Ever enjoyed a juicy mango, a ripe tomato or a crisp apple, only to notice redness and swelling around your mouth and face? You're probably experiencing a mild reaction to proteins in some fruits and vegetables (as well as some tree nuts), known as oral allergy syndrome. Chances are you suffer from seasonal allergies too, since these proteins are known to resemble pollen [source: Children's Hospital of Pennsylvania].
For more severe reactions, pop an antihistamine and avoid the food in the future. But if you're not yet ready to give it up entirely, try cooking it, which alters the offending proteins, or removing its peel, which contains the highest concentration of allergens [source: Landau].
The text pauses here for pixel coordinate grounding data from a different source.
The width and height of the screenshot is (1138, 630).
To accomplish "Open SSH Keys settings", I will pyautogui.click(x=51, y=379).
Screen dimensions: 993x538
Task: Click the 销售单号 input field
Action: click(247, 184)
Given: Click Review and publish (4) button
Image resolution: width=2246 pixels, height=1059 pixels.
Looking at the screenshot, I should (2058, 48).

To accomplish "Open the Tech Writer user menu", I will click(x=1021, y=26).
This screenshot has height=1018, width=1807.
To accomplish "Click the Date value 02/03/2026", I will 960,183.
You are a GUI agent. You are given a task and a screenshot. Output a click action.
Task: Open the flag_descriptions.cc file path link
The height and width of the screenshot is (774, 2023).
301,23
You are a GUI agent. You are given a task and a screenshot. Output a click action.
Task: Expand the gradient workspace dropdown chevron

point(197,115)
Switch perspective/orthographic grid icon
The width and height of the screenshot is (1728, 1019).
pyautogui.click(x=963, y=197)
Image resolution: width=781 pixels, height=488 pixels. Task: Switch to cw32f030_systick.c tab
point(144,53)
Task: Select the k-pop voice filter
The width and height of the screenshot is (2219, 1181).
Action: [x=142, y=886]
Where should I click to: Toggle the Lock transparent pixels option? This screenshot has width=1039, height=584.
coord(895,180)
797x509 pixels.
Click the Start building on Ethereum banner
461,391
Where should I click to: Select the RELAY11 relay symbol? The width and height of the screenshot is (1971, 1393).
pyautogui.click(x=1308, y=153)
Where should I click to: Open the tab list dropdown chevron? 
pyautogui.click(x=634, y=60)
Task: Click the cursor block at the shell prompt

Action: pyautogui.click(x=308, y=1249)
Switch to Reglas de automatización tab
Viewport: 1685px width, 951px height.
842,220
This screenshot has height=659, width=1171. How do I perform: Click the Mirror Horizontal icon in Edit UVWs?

In some cases, food reactions that cause rashes on your face and body indicate a severe allergy, particularly if you experience other symptoms such as nausea, vomiting, diarrhea, lightheadedness, nasal congestion, shortness of breath and difficulty swallowing. Among older children and adults, the most common culprits include fish, peanuts, shellfish and tree nuts [source: HealthCentral].
If you think you might have a food allergy, get to a doctor for comprehensive allergy testing. Although it's rare, severe reactions can be fatal, so you'll need to avoid the trigger and possibly carry an epinephrine injection in case of accidental ingestion [source: WebMD].